[[ Material to process open ]]

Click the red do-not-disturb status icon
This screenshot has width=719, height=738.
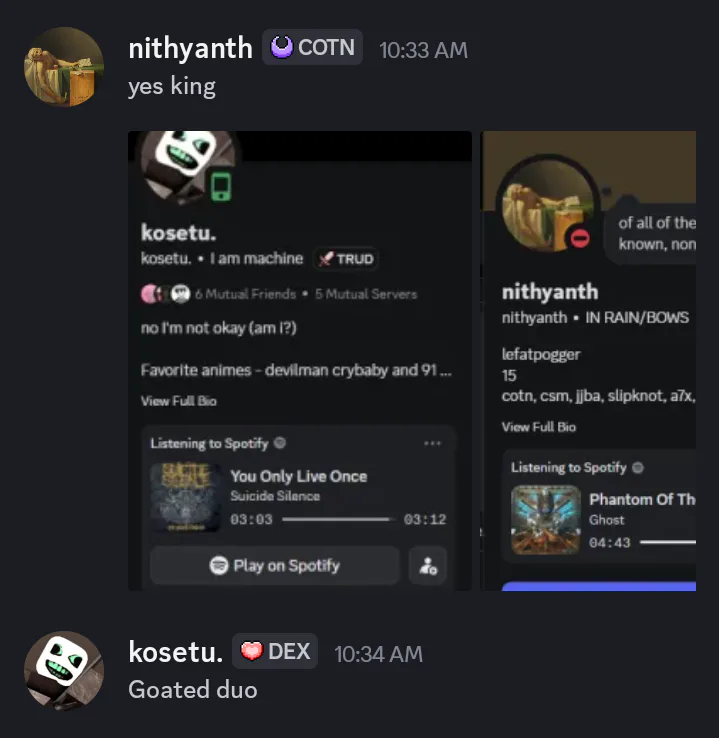coord(580,238)
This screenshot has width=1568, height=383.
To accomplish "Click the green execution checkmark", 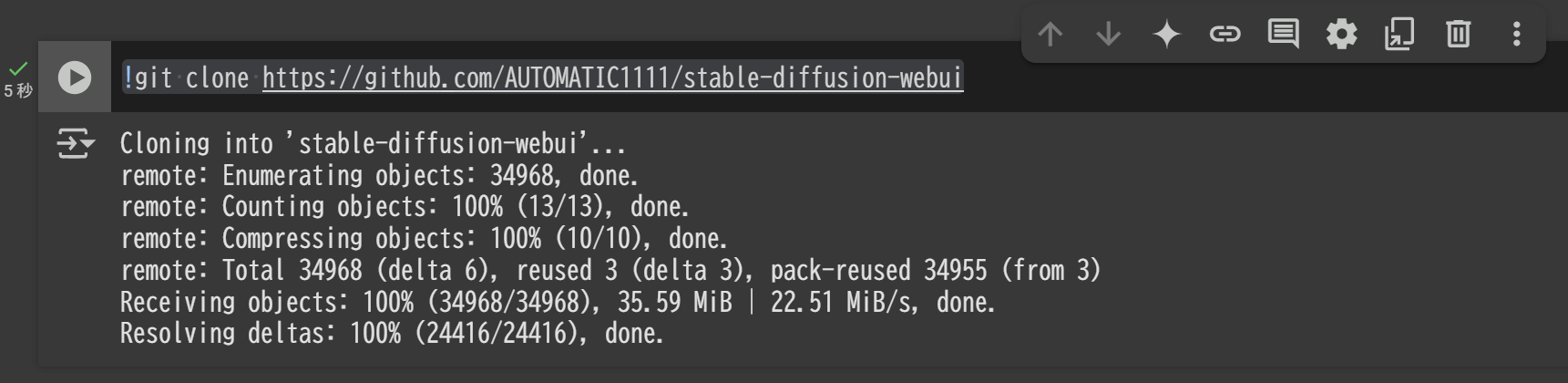I will [x=18, y=68].
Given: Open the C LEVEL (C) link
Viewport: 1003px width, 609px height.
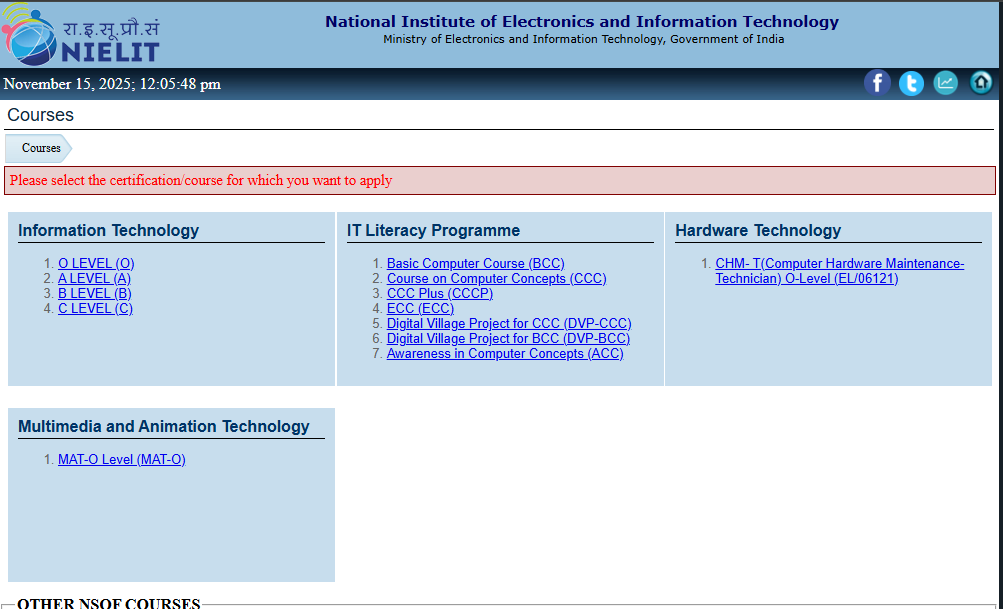Looking at the screenshot, I should [x=95, y=309].
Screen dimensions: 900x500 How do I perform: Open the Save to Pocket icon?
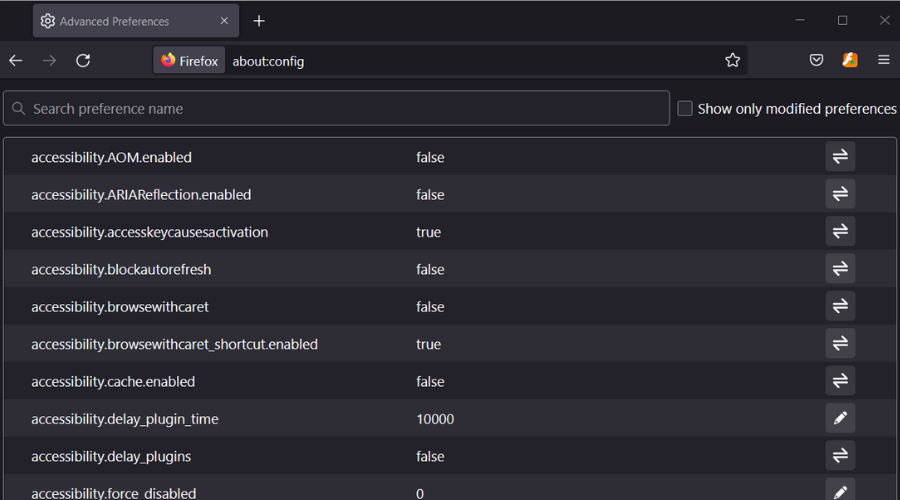816,60
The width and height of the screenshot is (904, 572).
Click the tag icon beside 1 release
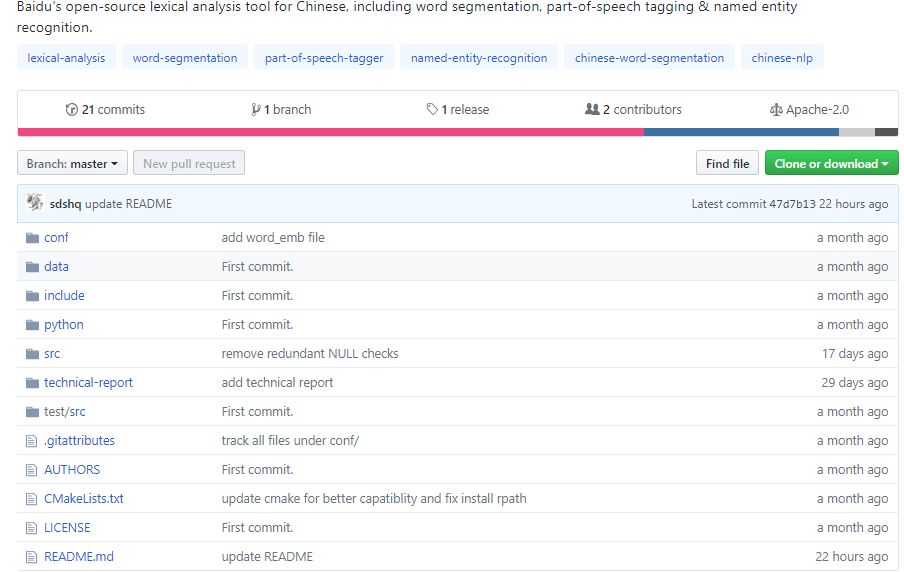pyautogui.click(x=432, y=109)
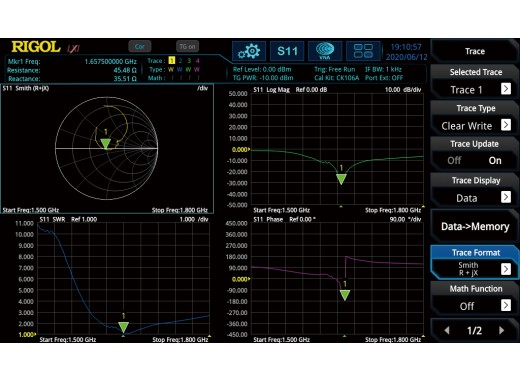Open the window layout grid icon
Screen dimensions: 520x380
click(x=363, y=51)
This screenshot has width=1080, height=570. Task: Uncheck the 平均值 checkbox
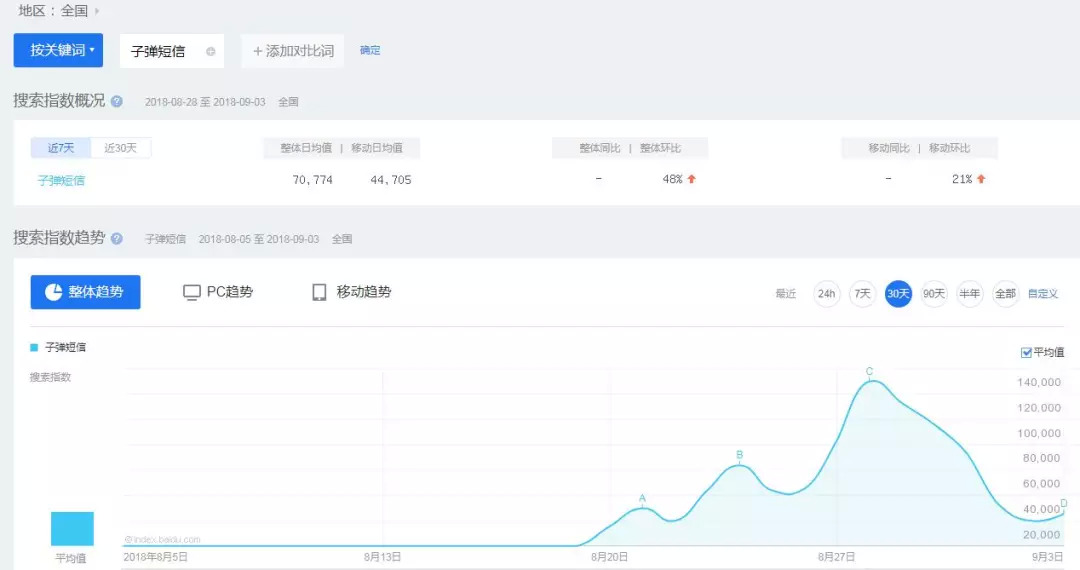pos(1026,352)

[[ Material to process closed ]]

Once the line containing "Click the tag icon beside 1 release" has been found, write out exactly that line and each one after it through the end of the data, leaving out every picture.

Click the tag icon beside 1 release
pyautogui.click(x=432, y=109)
Open the window layout grid icon
Screen dimensions: 520x380
click(x=363, y=51)
This screenshot has width=1080, height=570. Task: Uncheck the 平均值 checkbox
pos(1026,352)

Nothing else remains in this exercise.